Plankton are the flotsam of tiny plants and shrimplike animals that float in the ocean. The whale shark just opens its mouth — about twice the size of a manhole cover — and sucks them in. It filters out the plankton much the way a baleen whale filter-feeds.
Hueter was studying some regular meat-eating sharks off the Yucatan Peninsula of Mexico when he came across whale sharks feeding. It turned out to be the world's largest concentration of whale sharks, over 400 of them. Hueter was smitten.
"It's polka-dotted," he says, "and it lets people swim with it. When you go down and see them at these feed aggregation sites, it's a spectacle of nature.
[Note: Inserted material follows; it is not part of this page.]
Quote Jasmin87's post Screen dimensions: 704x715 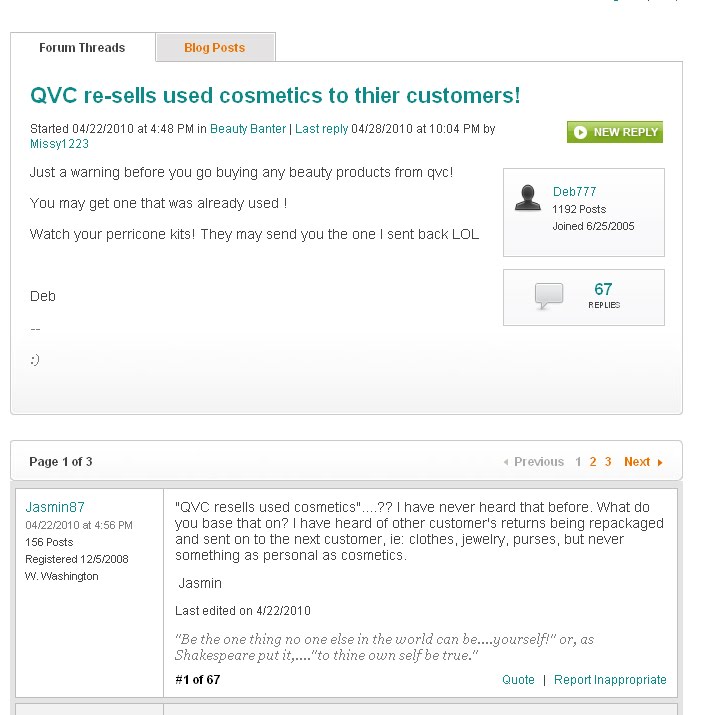518,680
It's unlike anything else that you'll ever experience."
Hueter organized a project to tag whale sharks. The tags record where a shark goes, how deep it dives, as well as the water temperature, and relay the data back to his lab via satellite.
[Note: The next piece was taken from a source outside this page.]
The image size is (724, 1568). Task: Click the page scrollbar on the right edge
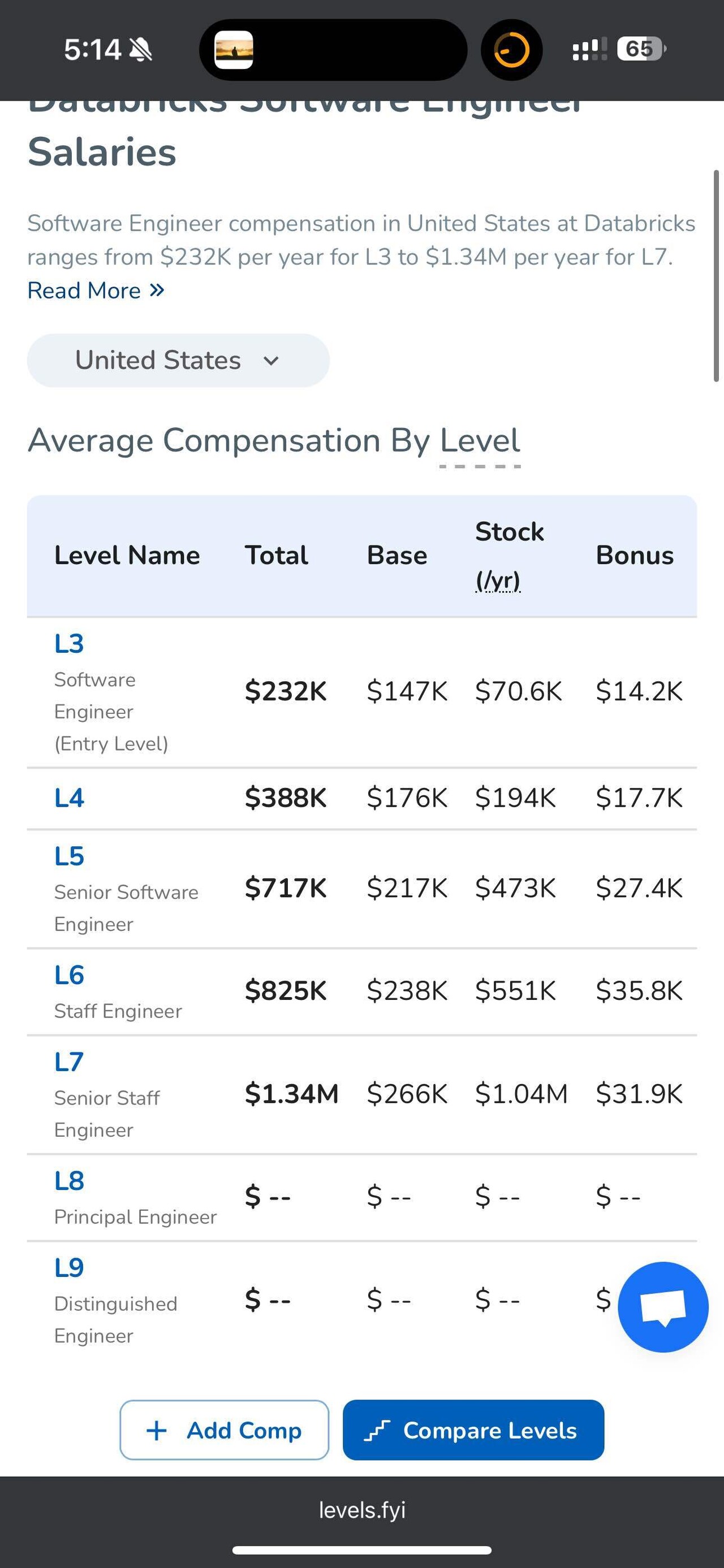[x=716, y=276]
Hueter attached many of the tags himself — by hand. "Your heart starts racing every single time because you're just next to something that's just so huge," he says, something that could easily toss you off like a mosquito.
After tagging more than 800 whale sharks over nine years, the team discovered that after feeding, the sharks head off in seemingly random directions. Some travel thousands of miles, and they can dive a mile deep.
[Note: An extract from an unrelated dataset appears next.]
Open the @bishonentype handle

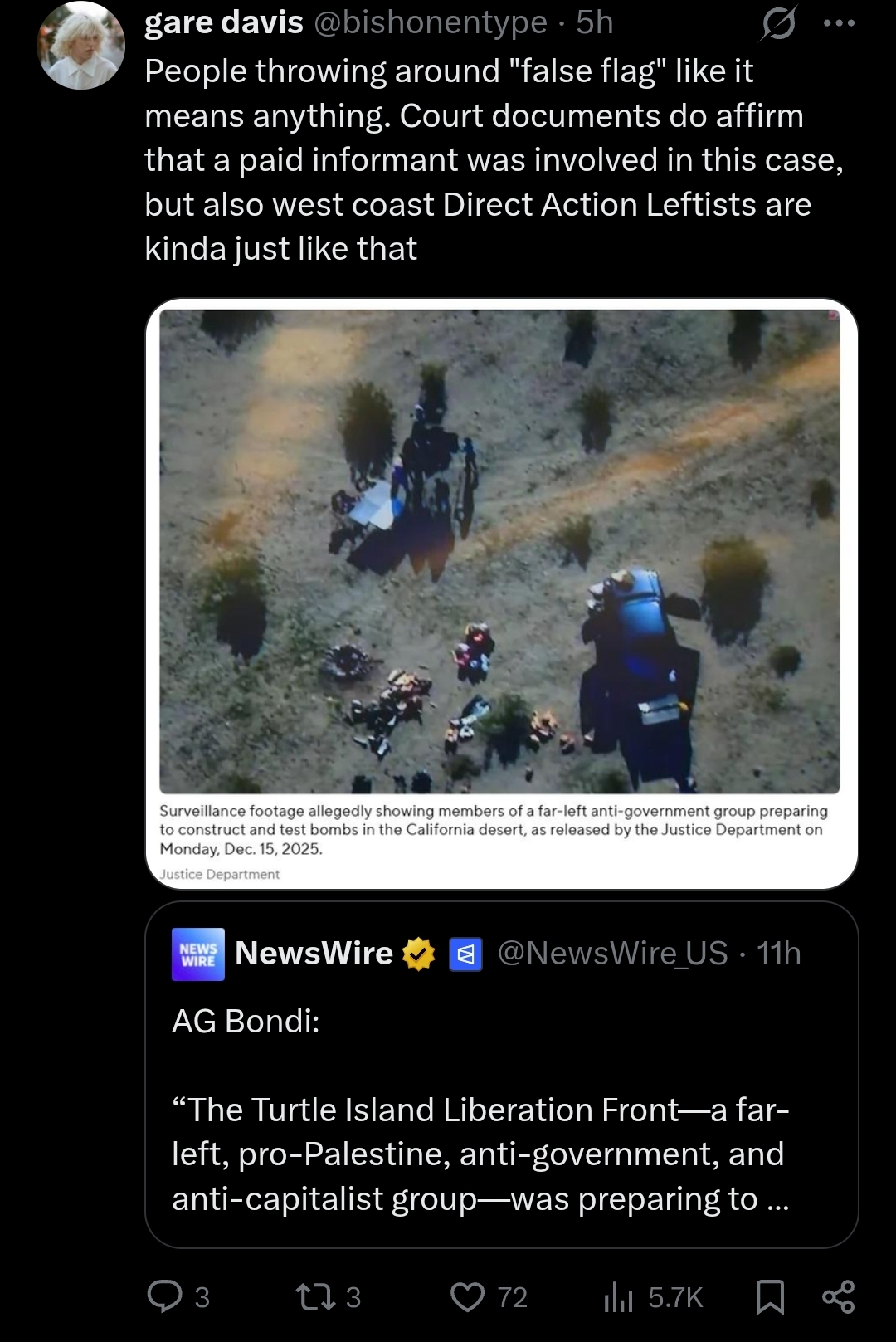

One female in particular — they called her Rio Lady — swam to the middle of the Atlantic, between Brazil and Africa, and just hung out. So what was she doing there? Hueter suspects that she was giving birth — to pups, in the shark vernacular — out in the open ocean, which he surmises might be a safer place for young pups than close in to shore. "We think that Rio Lady has led us to the place where this particular species gives birth."
Demian Chapman studies sharks at Stony Brook University in New York. "For most sharks, that's oftentimes the million-dollar question ... where they give birth," he says. "Nursery areas are places usually close to the coast, so giving birth in the middle of the ocean is a fairly unusual thing for sharks to do."
Hueter describes the research in the journal PLOS One. He says the whale sharks' far-flung travels demonstrate that protecting this rare species will require international collaboration, not unlike the protection given migrating bluefin tuna. Already, the research has led Mexico's government to protect the sharks' big feeding grounds there.